Antes de que podamos elegir qué leer, un algoritmo ya decidió qué mostrar. Lo vemos todos los días: cadenas de audios en WhatsApp que se viralizan sin verificación, videos editados que circulan en TikTok sin contexto, titulares sacados de época que reaparecen como si fueran de hoy. En este ecosistema, la desinformación es un subproducto de sistemas optimizados para captar nuestra atención y polarizar nuestras emociones.
Al mismo tiempo, la escuela enfrenta un desafío silencioso: comprender qué papel juegan los datos en esta nueva ecología digital. Ningún registro es neutro. Todo dato implica decisiones, recortes, supuestos. Y sin entender ese trasfondo, la alfabetización tecnológica queda reducida a un uso instrumental.
En mi rol de formador docente veo que cuando quienes aprenden se inician en el análisis de datos y en pequeñas experiencias de programación empiezan a leer la tecnología desde adentro. Ahí aparece una relación distinta con la inteligencia artificial: más crítica, más creativa, más autónoma. Por eso sostengo que estas experiencias deberían formar parte de la educación, no para formar programadores, sino para formar ciudadanos capaces de entender el lenguaje de su tiempo.

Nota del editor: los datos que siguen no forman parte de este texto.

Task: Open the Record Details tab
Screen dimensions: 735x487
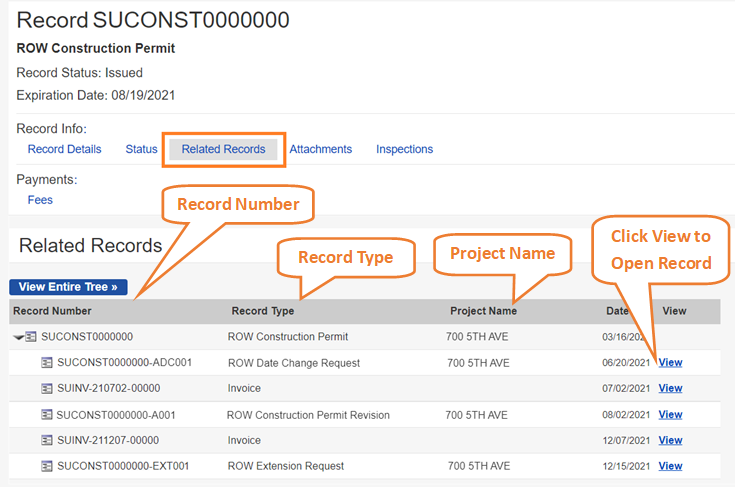Action: click(x=64, y=149)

En un entorno donde modelos de IA pueden producir textos, audios e imágenes en cuestión de segundos, la frontera entre lo verdadero y lo falso deja de apoyarse en la intuición y se desplaza hacia capacidades más complejas: rastrear fuentes, entender cómo se entrenan los modelos, identificar patrones de manipulación, reconocer cuándo una pieza de contenido está hecha para movilizar nuestras emociones más que para informarnos.

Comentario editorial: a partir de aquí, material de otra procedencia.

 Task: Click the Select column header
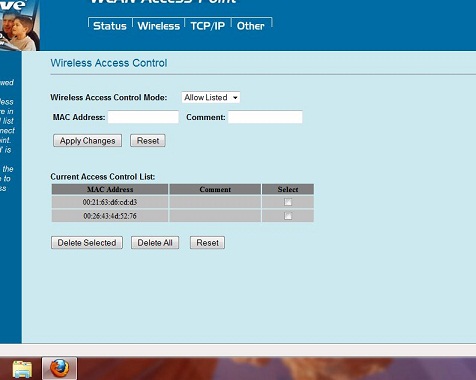point(288,189)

Desde Uruguay, la investigadora Denise Vaillant sintetiza una preocupación extendida en la región: “El futuro de la docencia está en la tecnología, pero con un propósito pedagógico claro”. El punto es evitar que los algoritmos se transformen en una caja negra incuestionable dentro de la escuela.
Por su parte, Cristóbal Cobo, experto en educación y tecnología, advierte algo similar al analizar el impacto de la IA en la educación superior: “Quien mejor usa la IA no es el más digital, sino el que ha leído más, el que ha debatido más, el que ha sido expuesto a realidades más diversas”. La frase desmonta uno de los mitos más peligrosos de esta época: que basta con ser “nativo digital” (término cuestionable) para estar preparado.

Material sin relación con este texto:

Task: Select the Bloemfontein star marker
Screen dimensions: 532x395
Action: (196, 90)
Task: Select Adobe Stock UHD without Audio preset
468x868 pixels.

Lo que vuelve realmente potente a una herramienta de IA es la densidad cultural, ética y crítica de quien la utiliza. Y cuando esa persona cuenta además con una comprensión técnica mínima de su funcionamiento, el potencial se amplifica de manera significativa.
Entonces, ¿qué debería significar “estar alfabetizado en IA”?
En un país atravesado por desigualdades profundas de conectividad, equipamiento y capital cultural, una política de alfabetización en IA que se limite sólo a la destreza técnica corre el riesgo de ampliar aún más la brecha entre quienes sólo consumen tecnología y quienes la comprenden y la discuten.
Estar alfabetizada o alfabetizado en IA debería implicar, como mínimo:
Saber leer plataformas: reconocer que no son neutras, identificar sus reglas de juego, comprender qué modelo económico las sostiene y cómo condicionan la experiencia escolar.
Comprender el ciclo de los datos: qué se registra, quién lo procesa, con qué garantías de privacidad, qué derechos tenemos sobre esos datos y cómo exigirlos.
Ejercer un pensamiento crítico robusto frente a la información y la desinformación: con articulación de las competencias científicas y tecnológicas que señalan autoras como Melina Furman —la capacidad de buscar evidencias, cuestionarlas, revisar cómo sabemos lo que creemos saber— con una lectura política del ecosistema mediático.
Entender la lógica básica de los algoritmos contemporáneos: qué es el aprendizaje automático, por qué los modelos pueden ser opacos, cómo operan los sesgos y qué significa exigir explicabilidad cuando una decisión automatizada nos afecta.
Aprender a diseñar instrucciones e interacciones con agentes de IA generativa: formular pedidos claros, aportar el contexto necesario y orientar la atención del modelo sin perder el control de la conversación. Esto incluye evitar que la IA direccione nuestro pensamiento cuando no lo buscamos y usar la interacción como herramienta de análisis sin sustituir el juicio propio.
Sin embargo, la conversación sobre IA en educación todavía se mueve entre dos polos opuestos: por un lado, el entusiasmo casi acrítico por “la escuela del futuro”, y por otro, la añoranza por un aula sin pantallas. Ninguna de estas posiciones alcanza a comprender la complejidad del momento actual. La IA ya convive con las prácticas docentes y, como recuerda Paulo Freire, el problema nunca fue la herramienta en sí misma —y en este caso hablamos de una metatecnología— sino el sentido pedagógico que la orienta y las habilidades requeridas, de quienes la utilizan.